A new study claims that Slack and Teams have gaping potential security flaws in the access control given to third-party apps on the platforms.
Researchers from the University of Wisconsin Madison found that the work productivity apps expose user information to third-party apps through software agreements for API interfaces most users never read. Those agreements allow third-party apps to, in theory, post for the user and read and access most, if not all, of their information.
Paper author Professor Earlence Fernandes told IT Brew that because the third-party apps are not hosted on the platform—unlike those on iOS or Android, for example—they’re near impossible for the company to verify “the code of the app that is interacting with a person’s Slack or Teams environment.”
Fernandes said that Slack and Teams need to do more to manage the problems found in the group’s research, though there’s no evidence as yet that the vulnerabilities have been exploited by bad actors. And the separation between the platform and the third-party apps makes fixes prohibitively time consuming.
“In the general sense, their responsibility would be to ensure that this kind of behavior does not happen,” Fernandes said. “But on the ground, in reality, this is a difficult problem to solve.”

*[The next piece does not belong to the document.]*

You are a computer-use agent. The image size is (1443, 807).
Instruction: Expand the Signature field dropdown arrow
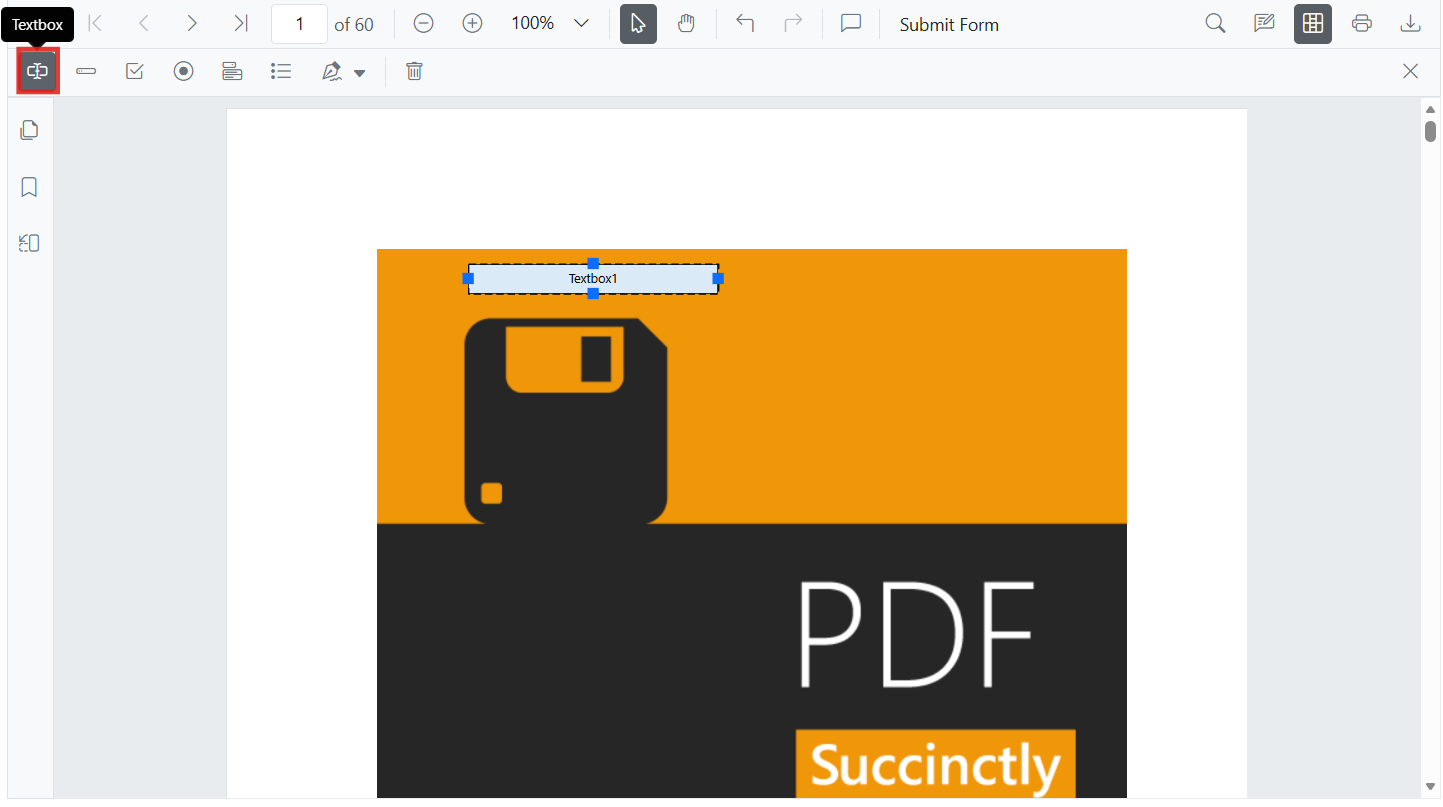point(360,72)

Bug bounty. The vulnerabilities exposed by the paper include the capability for third-party apps to read messages sent in private channels that they are not given access to. That revelation earned the paper authors a mid-level bug bounty from Slack, Fernandes said.
While the research has unearthed some unsettling vulnerabilities, it should be taken with a grain of salt, cautioned Brian Donohue, principal security specialist at cyber-threat detection service provider Red Canary. In order for bad actors to infiltrate systems and cause problems, they’d have to get in through the apps and then use that access for ill.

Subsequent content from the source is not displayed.